Whether you have been testing for years or you are just getting started, building a successful website optimization program depends on careful planning, implementation, and measurement.
This is the second in a three-part series of articles that look at the steps involved in creating a successful optimization program. Part 1 discussed how to plan your testing and implementation program. In this article, we'll outline four key steps you'll need to take to implement your optimization program:
- Clearly define success and failure.
- Ensure good test design.
- Clarify your testing timeline.
- Test different audience segments.
Clearly define success and failure
A common disappointment among companies deploying testing and optimization technology stems from tests that fail to produce the type of gains expected. Seemingly without rhyme or reason, even the most dramatic design changes yield "no significant differences" in simple measures such as click-through and even less for more involved downstream metrics such as conversion rate.
Though that is the reality of testing, much of the disappointment stems from a lack of attention to the definition of "success" and "failure" as the design or changes are implemented.
Success in testing can be measured many different ways:
- For some, "success" is a dramatic increase in a revenue-based metric, knowing that most senior stakeholders will respond to incremental revenue.
- For others, "success" is a small increase in key visitor engagement metrics, knowing that a series of small gains eventually adds up.
- For still others, "success" is a reduction in the number of problems present throughout the site, knowing that reducing barriers improves usability.
- For some, especially those with an increasingly dated site, "success" is simply being able to deploy a new look without a negative impact on key performance indicators.

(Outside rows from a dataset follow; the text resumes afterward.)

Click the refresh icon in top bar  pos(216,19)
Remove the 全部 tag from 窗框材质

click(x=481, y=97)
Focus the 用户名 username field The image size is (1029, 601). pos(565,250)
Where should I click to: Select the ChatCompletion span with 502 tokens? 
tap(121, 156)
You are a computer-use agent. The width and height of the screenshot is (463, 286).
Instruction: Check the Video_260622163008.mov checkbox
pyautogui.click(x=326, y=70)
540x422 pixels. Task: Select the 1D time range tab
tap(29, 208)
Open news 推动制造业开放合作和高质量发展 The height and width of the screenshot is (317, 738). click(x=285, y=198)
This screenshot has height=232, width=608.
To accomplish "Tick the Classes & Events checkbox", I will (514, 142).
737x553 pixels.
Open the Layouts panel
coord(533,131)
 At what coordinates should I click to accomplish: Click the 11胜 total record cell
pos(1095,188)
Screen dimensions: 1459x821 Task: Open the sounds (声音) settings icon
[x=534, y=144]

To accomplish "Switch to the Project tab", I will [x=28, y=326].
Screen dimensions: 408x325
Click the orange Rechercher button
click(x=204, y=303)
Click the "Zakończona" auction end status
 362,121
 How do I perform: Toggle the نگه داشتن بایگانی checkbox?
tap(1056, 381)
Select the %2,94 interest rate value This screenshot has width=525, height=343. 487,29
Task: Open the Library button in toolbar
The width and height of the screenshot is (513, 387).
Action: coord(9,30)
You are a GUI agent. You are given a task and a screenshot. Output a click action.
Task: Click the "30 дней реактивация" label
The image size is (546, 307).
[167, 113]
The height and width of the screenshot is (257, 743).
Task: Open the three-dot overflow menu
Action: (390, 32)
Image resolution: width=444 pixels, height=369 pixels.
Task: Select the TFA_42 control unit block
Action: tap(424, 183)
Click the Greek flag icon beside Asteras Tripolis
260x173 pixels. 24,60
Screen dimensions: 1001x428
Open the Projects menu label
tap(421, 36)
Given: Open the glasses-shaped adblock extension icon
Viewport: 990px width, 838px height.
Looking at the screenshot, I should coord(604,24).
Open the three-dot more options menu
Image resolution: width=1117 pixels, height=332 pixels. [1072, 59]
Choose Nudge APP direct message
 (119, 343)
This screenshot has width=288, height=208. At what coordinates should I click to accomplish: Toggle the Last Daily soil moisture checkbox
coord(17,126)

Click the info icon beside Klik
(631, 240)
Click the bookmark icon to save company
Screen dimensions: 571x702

A lack of success in testing is often viewed as a failure on someone's part, but that is rarely the case. In reality, testing powers a continual learning process about your visitors and customers. If a particular image fails to increase conversion rates, you have learned that your audience does not respond to that particular image. If subsequent testing reveals that variations of the same image yield similar results, then you learn something about your audience's reaction to the image's content. In that context, there is no such thing as "failure" in testing—only a failure to achieve the specific defined objective.
Keep in mind that not every test can yield incremental millions in revenue for your business. Some tests will fail to produce the change desired; others will yield results but not across the key performance indicators; and still others will simply fail to produce statistically relevant differences.
But there are no "failures" in testing—other than a failure to carefully design your tests and a failure to carefully consider what you've learned.
Ensure good test design
Success with testing depends heavily on the quality of your test design. One of the reasons we recommend requiring a formal test plan is so that the testing team has as much information as possible to determine how the test should be run.
Especially when you start to aggressively test, good test design helps ensure that any effects from participation in multiple tests can be taken into account, either by identification and isolation or outright removal from the result set.
Accordingly, consulting with someone experienced in experimental design in the online world—either from your vendor or a third-party—makes sense.
Good test design consists of several elements, and paying attention to them is important. For example, you should...
- Know whether you need an A/B or multivariate test.
- Pick the test array that works best for your needs, either a full or fractional factorial array.
- Make sure you are running the test long enough based on traffic and conversions to get a statistically valid sample size.
- Make sure you are properly testing variations of factors. Improper factoring is caused by poor (or no) isolation of individual changes—for example, changing a headline's text, font, color, and size all at the same time.
Another mistake new testers often make is to run tests against anyone and everyone; however, a good test design means you are targeting your tests to a relevant audience, and then performing additional segmentation on the results.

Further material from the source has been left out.